It’s no secret that I love westerns. Whether in film or comic book form, there’s something about the aesthetic of the wild west that I find absolutely compelling, and while the genre is as burdened with overused clichés as any other, it has also proven to be a uniquely versatile backdrop against which any number of original stories can be told.
This week the comic book stands held three western issues from three different publishers: The Lone Ranger #23 from Dynamite Entertainment, Pale Horse #3 from Boom Studios, and The Sixth Gun #3 from Oni Press.
Dynamite’s The Lone Ranger ongoing series has been of consistently high quality from the beginning, but recently that quality has started to slip a bit. The ongoing story of the Lone Ranger’s quest to bring his brother’s murderer to justice has dragged on for a bit too long, the hero’s final confrontation with cartoonish psycho killer Cavendish having been postponed month after month while the Ranger worries over his brother’s beautiful widow and son, and Cavendish commits more and more brutal acts of cruelty just to prove what a villain he is. I applaud writer Brett Matthews for attempting such a long and ambitious story, but at the same time I think the formula of the original Lone Ranger radio and television series worked the best, with the Ranger and Tonto travelling from town to town righting wrongs for no other reason than the fact that no one else would.
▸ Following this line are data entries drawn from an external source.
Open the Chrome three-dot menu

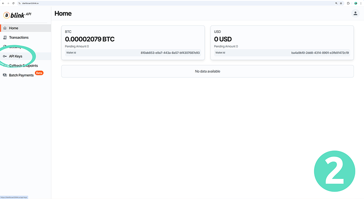click(361, 3)
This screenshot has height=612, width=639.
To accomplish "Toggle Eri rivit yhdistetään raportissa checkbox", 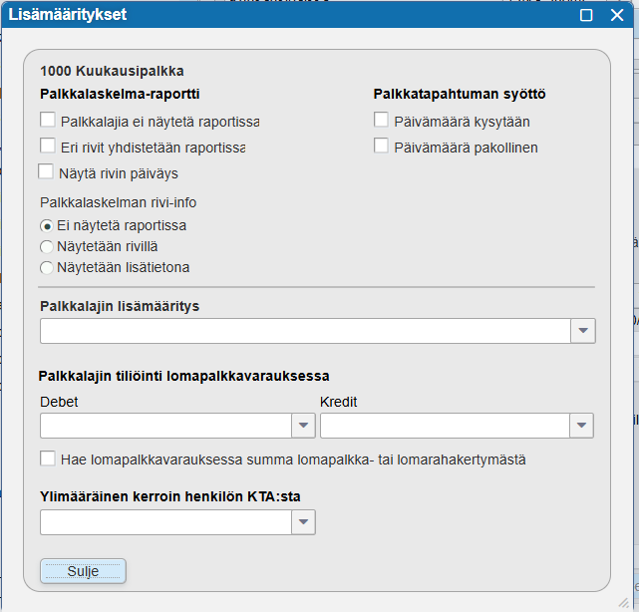I will pos(48,147).
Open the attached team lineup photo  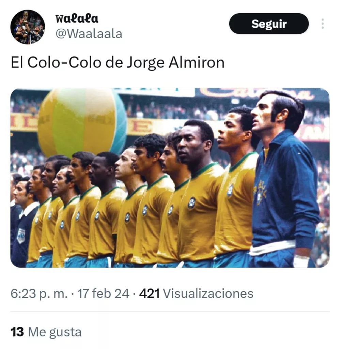coord(170,178)
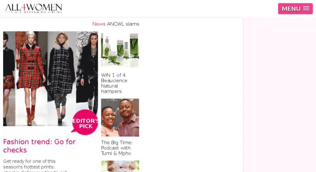Open the ANCWL slams news headline
The image size is (316, 172).
(123, 24)
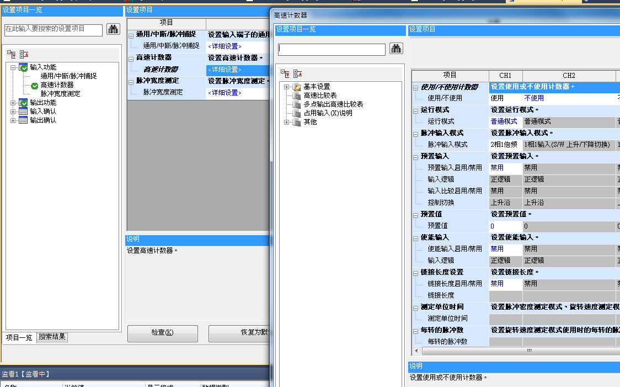The width and height of the screenshot is (620, 387).
Task: Switch to the 项目一览 tab
Action: tap(19, 337)
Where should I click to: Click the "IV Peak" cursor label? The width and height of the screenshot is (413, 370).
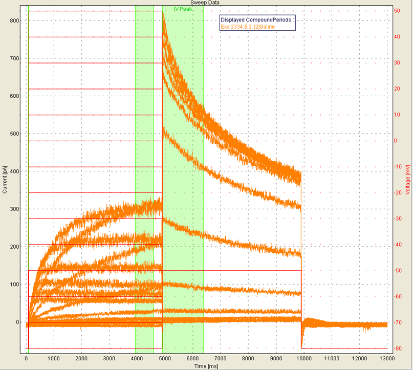(183, 9)
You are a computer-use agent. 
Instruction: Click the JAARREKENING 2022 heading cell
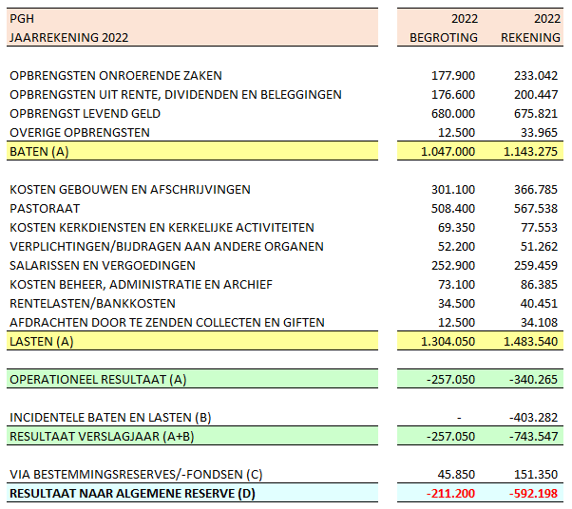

That said, the book has its fair share of originality to it, mostly centered around the character of Tonto, who is far from the agreeable sidekick, adopting an almost antagonistic relationship to the Ranger and even getting the girl for a change as he carries on a romance with the aforementioned beautiful widow.
I had high hopes for Boom Studios’ Pale Horse. I have thoroughly enjoyed their Fall of Cthulhu, an excellent series that evokes the work of H. P. Lovecraft without being too derivative. Pale Horse is cowritten by Fall of Cthulhu scribe Michael Alan Nelson, but unfortunately it exhibits none of the same originality, instead falling back on every overused cliché in the book. When his Native American wife is brutally murdered, stone faced killing machine Cole goes on the revenge trail, dispatching her killers with cold efficiency and of course becoming a wanted man in the process. Pale Horse even makes use of the western genre’s time honored tradition of swiping ideas from Japanese samurai epics, in this case Lone Wolf and Cub, as Cole’s only companion is his dead wife’s son, a silent young child.
Oni Press introduced The Sixth Gun as one of this year’s Free Comic Book Day books, and apparently the book was so sought after that they were forced to reprint the first issue last month when #2 was published. I can certainly see why, as the book is an eye-catching treat. Artist Brian Hurtt has mastered a semi-cartoony drawing style reminiscent of Bruce Timm’s, fluid enough for the characters to have exaggerated, expressive faces and body language, but not so much that the reader can’t take the story seriously, and colored subtly enough to add depth without being overbearing.
The story, by Cullen Bunn, can only be described as a heroic fantasy tale that just happens to take place in the old west instead of Middle Earth or Cimmeria, and it proves my point about the versatility of the western setting. It is far enough in the past that magic and the supernatural don’t seem terribly out of place, yet near enough that the appearance and language of the characters aren’t so archaic as to be hard for modern readers to relate to.
More importantly, The Sixth Gun really embraces the idea that the American West was the last great frontier, a vast, unexplored, lawless land where anything might be possible.